The decreasing of the aging index through increasing excitation frequency, as shown in Fig. 7, may have been caused by a rise in domain wall density 17. This hypothesis is based on an assumption that the magnetizing process is continuous: the increase of excitation frequency causes a rise in domain wall velocity, nevertheless, now domain wall pinning at the carbides. As a magnetizing process must be continuous, the wall nucleation processes may be activated which in turn promotes the rise of wall in this process. Therefore, it is plausible to assume that a nucleation of a new domain wall in an aging sample is favored by carbides and this phenomenon increases is directly proportional to excitation frequency.
Although difference in microstructural features between alloys S340 and S79 exist, the effect of aging on anomalous loss seems to have promoted the similar behavior. Thus, the main increase in total loss has been caused by hysteresis loss.
3.4 Interaction between carbide and domain wall
Two energies control the interaction between the domain wall and particles. The first one is domain wall energy and depends on particles volume and the second one is the demagnetizing field. This field comes into action when non-magnetic particles are present in the ferromagnetic matrix, in which magnetic dipole of self-energy arises inside it 18. The intensity of the demagnetizing field depends on particle morphology (demagnetization factor) and the angle between the applied field and its major axes.
When particle diameter is smaller than wall thickness it is completely enclosed by a domain wall the energy provide from demagnetizing field is reduced to a minimum value. The energy wall is lower according the particle volume.
For the case in which particle diameter is equal to wall thickness, the interaction achieved its maximum. Thus, deleterious effect since the magnetostatic energy is much stronger that the energy wall effect 18.
For carbide larger than wall thickness, the magnetostatic energy is not fully reduced, on the other hand, the energy wall’s value is lower according particle volume. In this case, closure domains may have nucleated around a particle to minimize free magnetic poles 15,18.
In order to identify a possible domain wall refinement, the magneto-optical Kerr effect technique was used as shown in Fig. 8, 9 and 10.
Effect of texture and pitting corrosion on magnetic domain morphology of S79 aging at 150ºC by 100 hours.
Changes on magnetic domain morphology caused by grain boundaries and texture, S79 before aging.
Effect of texture and pitting corrosion on magnetic domain morphology of S340 aging at 150ºC by 100 hours.
In Fig. 8, the main difference in domains morphology seems to have been provided by misorientation and grain orientation, which corroborates with previous results from literature 19.
Pitting corrosion promoted a disturbance on the magnetic domain, as shown in Fig. 9. However, it was not possible to see any closure domain around them.
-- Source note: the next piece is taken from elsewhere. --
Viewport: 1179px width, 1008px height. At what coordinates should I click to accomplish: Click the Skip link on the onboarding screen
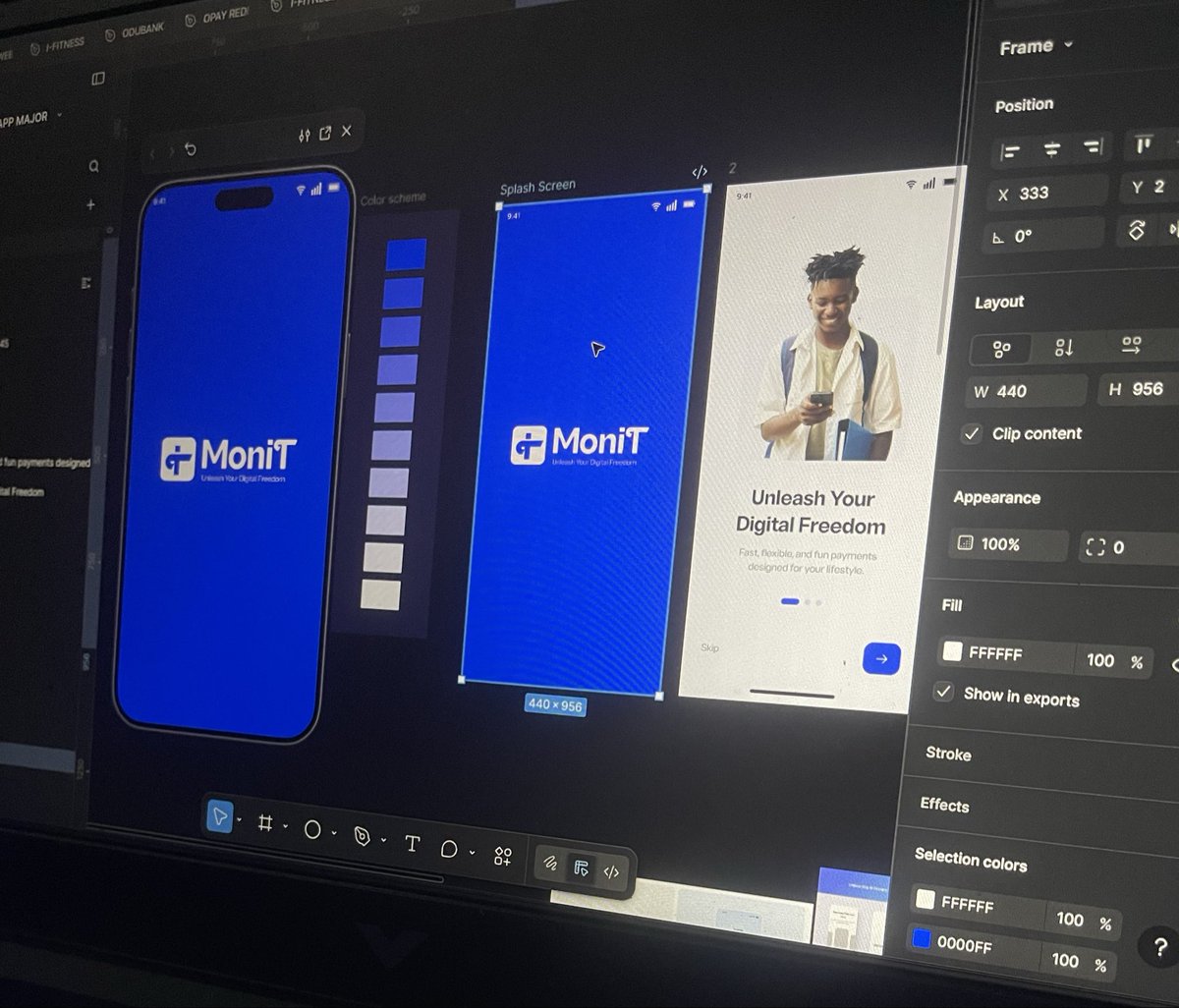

It was expected for particles whose size is larger than the domain wall thickness to be able to promotes closure domain nucleation 15,18.
It is admissible that field of grain boundaries supplants the magnetostatic energy that comes from particles, preventing a nucleation of new domains walls under an absence of external fields.
In Fig. 10 is shown the image from S340 is shown a massive presence of pitting corrosion can be seen, however, the domain morphology remains the same as alloy S79.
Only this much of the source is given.